▶ _Required work_: Would you repeat all the lines below, exactly as they stand?

▶ _Input data_:
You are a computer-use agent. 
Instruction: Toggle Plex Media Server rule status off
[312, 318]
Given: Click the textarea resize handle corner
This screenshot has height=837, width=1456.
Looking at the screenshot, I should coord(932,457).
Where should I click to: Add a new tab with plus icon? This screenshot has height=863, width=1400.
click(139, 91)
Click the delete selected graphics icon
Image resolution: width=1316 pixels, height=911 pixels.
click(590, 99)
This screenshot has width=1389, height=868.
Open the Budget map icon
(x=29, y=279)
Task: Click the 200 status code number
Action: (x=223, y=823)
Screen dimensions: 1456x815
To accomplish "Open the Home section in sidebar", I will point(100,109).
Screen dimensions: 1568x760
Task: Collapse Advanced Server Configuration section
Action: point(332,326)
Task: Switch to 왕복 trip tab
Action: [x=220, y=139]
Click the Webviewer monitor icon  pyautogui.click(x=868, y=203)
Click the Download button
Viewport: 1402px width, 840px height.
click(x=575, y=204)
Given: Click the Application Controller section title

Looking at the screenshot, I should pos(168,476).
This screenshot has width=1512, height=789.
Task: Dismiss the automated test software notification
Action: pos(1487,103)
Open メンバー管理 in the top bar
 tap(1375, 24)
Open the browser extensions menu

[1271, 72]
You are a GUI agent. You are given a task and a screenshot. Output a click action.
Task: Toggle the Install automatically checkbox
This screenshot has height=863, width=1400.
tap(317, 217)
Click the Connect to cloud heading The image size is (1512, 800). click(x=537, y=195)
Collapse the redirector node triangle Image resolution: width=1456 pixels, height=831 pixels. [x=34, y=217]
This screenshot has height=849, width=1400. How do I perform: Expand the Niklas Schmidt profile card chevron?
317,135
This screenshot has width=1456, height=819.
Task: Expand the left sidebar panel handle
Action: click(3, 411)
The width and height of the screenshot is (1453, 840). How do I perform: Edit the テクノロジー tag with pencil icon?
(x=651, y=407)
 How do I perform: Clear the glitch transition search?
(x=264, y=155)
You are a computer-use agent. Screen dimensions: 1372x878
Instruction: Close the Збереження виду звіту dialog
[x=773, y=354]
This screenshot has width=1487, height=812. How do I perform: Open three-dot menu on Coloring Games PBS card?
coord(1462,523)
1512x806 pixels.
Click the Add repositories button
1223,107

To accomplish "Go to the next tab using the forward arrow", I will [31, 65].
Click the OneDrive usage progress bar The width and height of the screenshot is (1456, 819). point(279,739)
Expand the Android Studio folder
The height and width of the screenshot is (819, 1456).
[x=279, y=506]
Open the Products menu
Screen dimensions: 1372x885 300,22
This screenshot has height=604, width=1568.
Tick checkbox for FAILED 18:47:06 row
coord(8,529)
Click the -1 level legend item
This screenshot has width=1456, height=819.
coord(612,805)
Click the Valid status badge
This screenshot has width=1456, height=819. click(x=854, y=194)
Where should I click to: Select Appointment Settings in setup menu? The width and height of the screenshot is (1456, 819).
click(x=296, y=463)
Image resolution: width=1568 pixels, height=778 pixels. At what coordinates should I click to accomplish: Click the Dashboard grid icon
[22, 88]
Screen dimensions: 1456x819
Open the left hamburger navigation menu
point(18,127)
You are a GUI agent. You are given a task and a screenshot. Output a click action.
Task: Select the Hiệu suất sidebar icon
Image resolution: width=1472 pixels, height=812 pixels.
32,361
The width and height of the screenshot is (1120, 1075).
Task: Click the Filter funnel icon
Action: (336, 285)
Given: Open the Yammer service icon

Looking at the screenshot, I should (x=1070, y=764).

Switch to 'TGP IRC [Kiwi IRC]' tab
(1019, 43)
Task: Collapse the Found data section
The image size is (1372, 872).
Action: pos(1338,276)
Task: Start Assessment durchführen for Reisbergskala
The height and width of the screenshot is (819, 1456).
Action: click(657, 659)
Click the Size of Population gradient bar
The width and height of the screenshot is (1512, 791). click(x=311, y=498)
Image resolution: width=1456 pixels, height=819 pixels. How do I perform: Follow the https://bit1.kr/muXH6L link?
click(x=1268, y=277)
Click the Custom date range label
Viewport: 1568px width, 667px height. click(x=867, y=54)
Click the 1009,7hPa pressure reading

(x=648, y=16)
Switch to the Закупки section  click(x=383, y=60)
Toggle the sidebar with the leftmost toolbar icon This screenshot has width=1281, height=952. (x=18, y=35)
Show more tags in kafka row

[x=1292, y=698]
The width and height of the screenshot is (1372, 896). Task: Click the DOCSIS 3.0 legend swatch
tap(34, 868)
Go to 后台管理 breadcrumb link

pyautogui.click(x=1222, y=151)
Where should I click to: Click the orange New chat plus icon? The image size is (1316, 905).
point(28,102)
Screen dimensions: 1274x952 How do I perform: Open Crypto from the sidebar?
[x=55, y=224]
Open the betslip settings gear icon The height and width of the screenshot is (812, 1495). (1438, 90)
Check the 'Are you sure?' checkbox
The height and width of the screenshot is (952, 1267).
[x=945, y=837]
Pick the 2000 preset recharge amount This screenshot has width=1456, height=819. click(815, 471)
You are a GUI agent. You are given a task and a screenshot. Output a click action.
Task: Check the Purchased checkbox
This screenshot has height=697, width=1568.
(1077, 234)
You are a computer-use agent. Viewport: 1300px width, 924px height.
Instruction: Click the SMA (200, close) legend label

▶ _Response for this exercise_:
You are a computer-use agent. 
Instruction: Toggle Plex Media Server rule status off
[312, 318]
Given: Click the textarea resize handle corner
This screenshot has height=837, width=1456.
Looking at the screenshot, I should coord(932,457).
Where should I click to: Add a new tab with plus icon? This screenshot has height=863, width=1400.
click(139, 91)
Click the delete selected graphics icon
Image resolution: width=1316 pixels, height=911 pixels.
click(590, 99)
This screenshot has width=1389, height=868.
Open the Budget map icon
(x=29, y=279)
Task: Click the 200 status code number
Action: (x=223, y=823)
Screen dimensions: 1456x815
To accomplish "Open the Home section in sidebar", I will point(100,109).
Screen dimensions: 1568x760
Task: Collapse Advanced Server Configuration section
Action: point(332,326)
Task: Switch to 왕복 trip tab
Action: [x=220, y=139]
Click the Webviewer monitor icon  pyautogui.click(x=868, y=203)
Click the Download button
Viewport: 1402px width, 840px height.
click(x=575, y=204)
Given: Click the Application Controller section title

Looking at the screenshot, I should pos(168,476).
This screenshot has width=1512, height=789.
Task: Dismiss the automated test software notification
Action: pos(1487,103)
Open メンバー管理 in the top bar
 tap(1375, 24)
Open the browser extensions menu

[1271, 72]
You are a GUI agent. You are given a task and a screenshot. Output a click action.
Task: Toggle the Install automatically checkbox
This screenshot has height=863, width=1400.
tap(317, 217)
Click the Connect to cloud heading The image size is (1512, 800). click(x=537, y=195)
Collapse the redirector node triangle Image resolution: width=1456 pixels, height=831 pixels. [x=34, y=217]
This screenshot has height=849, width=1400. How do I perform: Expand the Niklas Schmidt profile card chevron?
317,135
This screenshot has width=1456, height=819.
Task: Expand the left sidebar panel handle
Action: click(3, 411)
The width and height of the screenshot is (1453, 840). How do I perform: Edit the テクノロジー tag with pencil icon?
(x=651, y=407)
 How do I perform: Clear the glitch transition search?
(x=264, y=155)
You are a computer-use agent. Screen dimensions: 1372x878
Instruction: Close the Збереження виду звіту dialog
[x=773, y=354]
This screenshot has width=1487, height=812. How do I perform: Open three-dot menu on Coloring Games PBS card?
coord(1462,523)
1512x806 pixels.
Click the Add repositories button
1223,107

To accomplish "Go to the next tab using the forward arrow", I will [31, 65].
Click the OneDrive usage progress bar The width and height of the screenshot is (1456, 819). point(279,739)
Expand the Android Studio folder
The height and width of the screenshot is (819, 1456).
[x=279, y=506]
Open the Products menu
Screen dimensions: 1372x885 300,22
This screenshot has height=604, width=1568.
Tick checkbox for FAILED 18:47:06 row
coord(8,529)
Click the -1 level legend item
This screenshot has width=1456, height=819.
coord(612,805)
Click the Valid status badge
This screenshot has width=1456, height=819. click(x=854, y=194)
Where should I click to: Select Appointment Settings in setup menu? The width and height of the screenshot is (1456, 819).
click(x=296, y=463)
Image resolution: width=1568 pixels, height=778 pixels. At what coordinates should I click to accomplish: Click the Dashboard grid icon
[22, 88]
Screen dimensions: 1456x819
Open the left hamburger navigation menu
point(18,127)
You are a GUI agent. You are given a task and a screenshot. Output a click action.
Task: Select the Hiệu suất sidebar icon
Image resolution: width=1472 pixels, height=812 pixels.
32,361
The width and height of the screenshot is (1120, 1075).
Task: Click the Filter funnel icon
Action: (336, 285)
Given: Open the Yammer service icon

Looking at the screenshot, I should (x=1070, y=764).

Switch to 'TGP IRC [Kiwi IRC]' tab
(1019, 43)
Task: Collapse the Found data section
The image size is (1372, 872).
Action: pos(1338,276)
Task: Start Assessment durchführen for Reisbergskala
The height and width of the screenshot is (819, 1456).
Action: click(657, 659)
Click the Size of Population gradient bar
The width and height of the screenshot is (1512, 791). click(x=311, y=498)
Image resolution: width=1456 pixels, height=819 pixels. How do I perform: Follow the https://bit1.kr/muXH6L link?
click(x=1268, y=277)
Click the Custom date range label
Viewport: 1568px width, 667px height. click(x=867, y=54)
Click the 1009,7hPa pressure reading

(x=648, y=16)
Switch to the Закупки section  click(x=383, y=60)
Toggle the sidebar with the leftmost toolbar icon This screenshot has width=1281, height=952. (x=18, y=35)
Show more tags in kafka row

[x=1292, y=698]
The width and height of the screenshot is (1372, 896). Task: Click the DOCSIS 3.0 legend swatch
tap(34, 868)
Go to 后台管理 breadcrumb link

pyautogui.click(x=1222, y=151)
Where should I click to: Click the orange New chat plus icon? The image size is (1316, 905).
point(28,102)
Screen dimensions: 1274x952 How do I perform: Open Crypto from the sidebar?
[x=55, y=224]
Open the betslip settings gear icon The height and width of the screenshot is (812, 1495). (1438, 90)
Check the 'Are you sure?' checkbox
The height and width of the screenshot is (952, 1267).
[x=945, y=837]
Pick the 2000 preset recharge amount This screenshot has width=1456, height=819. click(815, 471)
You are a GUI agent. You are given a task and a screenshot. Output a click action.
Task: Check the Purchased checkbox
This screenshot has height=697, width=1568.
(1077, 234)
You are a computer-use agent. Viewport: 1300px width, 924px height.
Instruction: Click the SMA (200, close) legend label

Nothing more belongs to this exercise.